Tanaka: This... is an order for naval stores. 500 kilos of butter, 50 containers of lox. What is lox?
James: Oh, it's an American name for smoked salmon. But it's also the technical name for liquid oxygen. Which makes rocket fuel.


(And no, I've never been to NYC - not even to visit the factories there that make salsa.)

With enough LOX you might even be able to use lox as a propellant. Kinda like the salami rocket episode of Mythbusters.
 
We can't afford it on our own, simple as that, never will either.
I don't think it would be as bad as you think. The cost would be spread out over the 10 years it would take to put the program together, plus there would be a lot of ROI in the form of jobs.
 
I don't think it would be as bad as you think. The cost would be spread out over the 10 years it would take to put the program together, plus there would be a lot of ROI in the form of jobs.
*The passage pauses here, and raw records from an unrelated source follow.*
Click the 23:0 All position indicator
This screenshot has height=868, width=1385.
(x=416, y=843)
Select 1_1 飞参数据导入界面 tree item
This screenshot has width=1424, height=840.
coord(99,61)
A structure built in space to take even a 100 million people will require a revision of the economic system and how we handle natural resources on a global scale.

To build a mining/smelting vessel that has a couple hundred people to send to the asteroid belt to pick up and process the supplies to build enough supplies to build enough structure(s)to get 5 billion people off the planet we could probably manage. From that point forward though, nope. Heck we decided that building an LHC was too expensive on our own, and we already had a bunch of the work done. Instead we added to the pot at CERN building that one.
 
A structure built in space to take even a 100 million people will require a revision of the economic system and how we handle natural resources on a global scale.

To build a mining/smelting vessel that has a couple hundred people to send to the asteroid belt to pick up and process the supplies to build enough supplies to build enough structure(s)to get 5 billion people off the planet we could probably manage. From that point forward though, nope. Heck we decided that building an LHC was too expensive on our own, and we already had a bunch of the work done. Instead we added to the pot at CERN building that one.
Whoa...!!! I'm not talking about all of humanity moving to Mars.. Lol!!
I'm just suggesting an Apollo style trip. Maybe four guys as Orion is designed for?
 
A structure built in space to take even a 100 million people will require a revision of the economic system and how we handle natural resources on a global scale.



To build a mining/smelting vessel that has a couple hundred people to send to the asteroid belt to pick up and process the supplies to build enough supplies to build enough structure(s)to get 5 billion people off the planet we could probably manage. From that point forward though, nope. Heck we decided that building an LHC was too expensive on our own, and we already had a bunch of the work done. Instead we added to the pot at CERN building that one.


Henning's new BFF:

http://ts2.mm.bing.net/th?u=http://...L0OscdXQgmg&w=320&h=201&c=7&p=0&dpr=2&pid=1.7
 
Whoa...!!! I'm not talking about all of humanity moving to Mars.. Lol!!
I'm just suggesting an Apollo style trip. Maybe four guys as Orion is designed for?

There is no purpose in humans visiting other planets in our solar system really. We have the technology to do that, and we have the knowledge that it will be more expensive and less practical to go colonize an unlivable planet than just build space faring colony ships. You need all the same support systems, but if you build it all into a major vessel and you don't need to pack it tight and make it light enough to land, you can do it much more efficiently using common, heavier materials and a stronger, simpler design. If you look at the Orion Rocket (completely different subject than the capsule) that uses nuclear bombs to drive it, the higher mass structure is actually favorable.

The whole reason man looks at the stars and wants to go is because that is in our programming. We are meant to evolve and spread through the universe same as the planet. This planet had enough resources to allow for our development and to get off the planet and spreading in significant numbers. However we have screwed up our evolutionary destiny with greed and have squandered huge amounts of natural resources that took hundreds of millions of years to bank up. We need to quit wasting oil on 25% efficient power sources and bank it in reserve for polymer supplies to robotic 3D printers building these massive structures in orbit. We should have been at that by the time we hit 3 billion people and it was obvious we were quickly heading in the direction of a population load earth can't provide for.

If we aren't going to move, and keep moving, vast quantities of population off the planet permanently, there is no reason to spend the money to get a person out of the atmosphere, it's just a huge waste of resources.

There will come the point though where we have sufficient knowledge to manipulate the force that time propels through space exciting Dark Matter into Cosmic matter, at that point we will learn how teleportation works by manipulating that reaction. We won't gain that knowledge until we prove ourselves to not be an infectious virus of hate and fear. The proof of that will be when we can cooperate on this one planet well enough to be able to get populations rather than a few people of the planet.